= Guinas Constituency =

Electoral constituency in the Oshikoto region of northern Namibia

Guinas constituency (red) in the Oshikoto Region

Guinas Constituency is an electoral constituency in the Oshikoto Region of Namibia. It had 8,435 inhabitants in 2004 and 4,210 registered voters in 2020. Guinas consists of the rural area surrounding the mining town of Tsumeb. Larger settlements in the Guinas constituency are Oshivelo and Tsintsabis.

The constituency is named after Lake Guinas.

==Politics==
Guinas constituency is traditionally a stronghold of the South West Africa People's Organization (SWAPO) party.

===Regional elections===
In the 2004 regional election SWAPO candidate Isack Gomachab received 2,030 of the 3,094 votes cast. In the 2015 local and regional elections the SWAPO candidate won uncontested and became councillor after no opposition party nominated a candidate.

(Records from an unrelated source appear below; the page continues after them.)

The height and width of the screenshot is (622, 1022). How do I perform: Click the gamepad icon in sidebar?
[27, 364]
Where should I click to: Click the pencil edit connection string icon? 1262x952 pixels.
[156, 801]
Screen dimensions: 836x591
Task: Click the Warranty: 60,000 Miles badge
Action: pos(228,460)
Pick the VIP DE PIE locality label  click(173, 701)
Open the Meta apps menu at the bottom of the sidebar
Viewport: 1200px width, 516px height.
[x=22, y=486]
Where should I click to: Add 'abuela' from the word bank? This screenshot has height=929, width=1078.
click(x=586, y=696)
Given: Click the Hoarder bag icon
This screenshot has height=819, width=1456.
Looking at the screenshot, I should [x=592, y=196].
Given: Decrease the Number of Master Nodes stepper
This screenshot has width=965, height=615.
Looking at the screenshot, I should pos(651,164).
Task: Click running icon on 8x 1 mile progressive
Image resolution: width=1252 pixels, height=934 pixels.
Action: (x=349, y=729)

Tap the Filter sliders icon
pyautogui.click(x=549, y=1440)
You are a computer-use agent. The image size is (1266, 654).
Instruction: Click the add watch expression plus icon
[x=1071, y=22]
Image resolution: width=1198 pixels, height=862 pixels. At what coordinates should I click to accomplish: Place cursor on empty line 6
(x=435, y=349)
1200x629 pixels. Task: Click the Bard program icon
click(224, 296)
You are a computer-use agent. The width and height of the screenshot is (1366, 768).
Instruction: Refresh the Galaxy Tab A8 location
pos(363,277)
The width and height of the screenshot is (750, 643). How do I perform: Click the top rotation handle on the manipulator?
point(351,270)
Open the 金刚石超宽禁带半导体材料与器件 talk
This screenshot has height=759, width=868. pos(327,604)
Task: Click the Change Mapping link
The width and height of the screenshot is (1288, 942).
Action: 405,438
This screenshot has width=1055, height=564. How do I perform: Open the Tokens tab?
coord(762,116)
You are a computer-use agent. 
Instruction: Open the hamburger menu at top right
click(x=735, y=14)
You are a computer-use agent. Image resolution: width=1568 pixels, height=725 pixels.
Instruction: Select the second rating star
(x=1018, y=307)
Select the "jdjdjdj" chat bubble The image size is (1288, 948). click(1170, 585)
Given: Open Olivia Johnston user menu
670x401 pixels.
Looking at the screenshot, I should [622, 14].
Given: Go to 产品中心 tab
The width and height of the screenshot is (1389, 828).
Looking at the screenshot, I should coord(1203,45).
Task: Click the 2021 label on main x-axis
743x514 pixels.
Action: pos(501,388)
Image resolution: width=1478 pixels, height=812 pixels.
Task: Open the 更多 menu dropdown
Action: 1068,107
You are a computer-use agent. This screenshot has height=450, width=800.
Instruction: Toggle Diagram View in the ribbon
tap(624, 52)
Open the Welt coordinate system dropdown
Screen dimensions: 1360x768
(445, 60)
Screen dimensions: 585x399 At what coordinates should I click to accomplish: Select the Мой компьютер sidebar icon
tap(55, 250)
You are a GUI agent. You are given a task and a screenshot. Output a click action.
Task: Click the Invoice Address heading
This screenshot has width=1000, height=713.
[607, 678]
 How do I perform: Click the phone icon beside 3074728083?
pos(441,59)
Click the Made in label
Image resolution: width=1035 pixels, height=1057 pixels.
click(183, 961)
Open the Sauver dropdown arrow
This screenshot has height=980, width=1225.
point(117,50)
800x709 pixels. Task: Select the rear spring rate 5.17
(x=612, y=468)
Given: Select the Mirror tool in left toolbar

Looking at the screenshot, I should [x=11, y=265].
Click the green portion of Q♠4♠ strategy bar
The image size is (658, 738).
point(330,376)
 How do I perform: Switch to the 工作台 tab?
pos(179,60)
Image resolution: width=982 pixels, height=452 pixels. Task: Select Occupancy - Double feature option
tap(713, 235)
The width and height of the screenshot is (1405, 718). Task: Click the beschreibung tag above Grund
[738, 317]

The SWAPO candidate also won the 2020 regional election by a landslide. Elias Marthinu received 1,268 votes, well ahead of the only opposition candidate Pinehas Heita of the Independent Patriots for Change (IPC), a party formed in August 2020, with 95 votes.

===National elections===
In the Namibian general election, 2009, Hifikepunye Pohamba received approximately 77% of the votes in Guinas. Hidipo Hamutenya finished in second place with approximately 10% of the vote.